Coloured partitions in Gephi

If we filter the network for a particular photo using an ego filter, we can get a colour coded view of the comment and favourite IDs associated with that image:

Coloured nodes and labels in Gephi

What we’ve achieved so far is a way of exploring how heavily commented or favourited a photo is, as well as picking up a tip or two about labeling and colouring nodes. But what about if we wanted a person level analysis, where we could visually identify the individuals who had posted the most images, or whose images were most heavily commented upon and favourited?

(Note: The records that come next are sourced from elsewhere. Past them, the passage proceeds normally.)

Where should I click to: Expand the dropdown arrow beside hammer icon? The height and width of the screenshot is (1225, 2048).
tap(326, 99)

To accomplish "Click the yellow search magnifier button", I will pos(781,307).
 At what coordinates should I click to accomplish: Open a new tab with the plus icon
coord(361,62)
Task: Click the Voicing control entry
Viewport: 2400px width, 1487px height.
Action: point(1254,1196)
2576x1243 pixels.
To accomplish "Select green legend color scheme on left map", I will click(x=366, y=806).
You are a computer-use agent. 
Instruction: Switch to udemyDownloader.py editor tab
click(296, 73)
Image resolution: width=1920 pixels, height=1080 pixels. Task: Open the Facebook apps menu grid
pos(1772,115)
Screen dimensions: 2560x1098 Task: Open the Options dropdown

To start with, let’s capture some information about each of the nodes. In the following example, we have an identifer (for a photo, favourite or comment), followed by a user id (the person who made the comment or favourite, or who uploaded the photo), and a label (photo, comment or fave). (The ltype field also captures a sense of this.)

nodedef> name VARCHAR, username VARCHAR, ltype VARCHAR
p189,jd342,photo
p191,jd342,photo
p192,pn43,photo
..
c1189,pd73,comment
c1190,srs22,comment
..
f46,ww66,fave
f47,ee79,fave

Rather than describe edges based on connecting comment or favourite ID to photo ID, we can easily generate links of the form userID, photoID, where userID is the ID of the user making a comment or favouriting an image. However, it is possible to annotate the edges to describe whether or not the link relates to a comment or favouriting action. So for example:

edgedef> otherUser VARCHAR, photo VARCHAR, etype VARCHAR
pd73,p189,comment
srs22,p226,comment

ww66,p176,fave

Alternatively, we might just use the simpler format:
edgedef> otherUser VARCHAR, photo VARCHAR
pd73,p189
srs22,p226

ww66,p176

In this simpler case, we can just load in the node definition gdf file, and follow it by adding the actual graph edge data from CSV files, which is what I’ve done for what follows.

Firstly, here’s the partition colour palette:

Gephi - partition colours

The null entities relate to nodes that didn’t get an explicit node specification (i.e. the person nodes).

To provide a bit of flexibility over the graph, I loaded the the favourites and comment edges in as directed edges from “Other user” to photo ID, where “Other user” is the user ID of the person making the comment or favourite.

If we size the graph by out-degree, we can look at which users are actively engaged in commenting on photos:

Gephi - who's commenting/favouriting

The size of the arrow depicts whether or not they are multiple edges going from one person to a photo, so we can see, for example, where someone has made multiple comments on the same photo.

If we size by in-degree, we can see which photos are popular:

Gephi - what photos are popular

If we run an ego filter over over a photo id, we can see who commented on it.

However, what we would really like to be able to do is look at the connections between people via a photo (for example, to see who has favourited who’s photos). If we add in another edge data file that links from a photo ID to a person ID (the person who uploaded the photo), we can start to explore these relationships.

NB the colour palette changes in what follows…

Having captured user to photo relationships based on commenting, favouriting or uploading behaviour, we can now do things like the following. Here for example is a use of a simple filter to see which of a user’s photo’s are popular:

Gephi - simple filter

If we run a simple ego filter, we can see the photos that a user has uploaded or commented on/favourited:

Gephi - ego filter

If we increase the depth to 2, we can see who else a particular user is connected to by virtue of a shared interest in the same photographs (I’m not sure what edge size relates to here…?):

Ego depth 2 in gephi - who connects to whom

Here, user ba49 is outsize because they uploaded a lot of the images that are shown. (The above graph shows linkage between ba49 and other users who either commented on/favourited one of ba49’s images, or who commented/favourited photo that ba49 also commented on/favourited.)

Doh – it appears I’ve crashed Gephi, so as it’s late, I’m going to stop for now! In the next post, I’ll show how we can further elaborate the nodes using extended user identifiers that designate the role a person is acting in (eg as a commenter, favouriter or photo uploader) to see what sorts of view this lets us take over the network.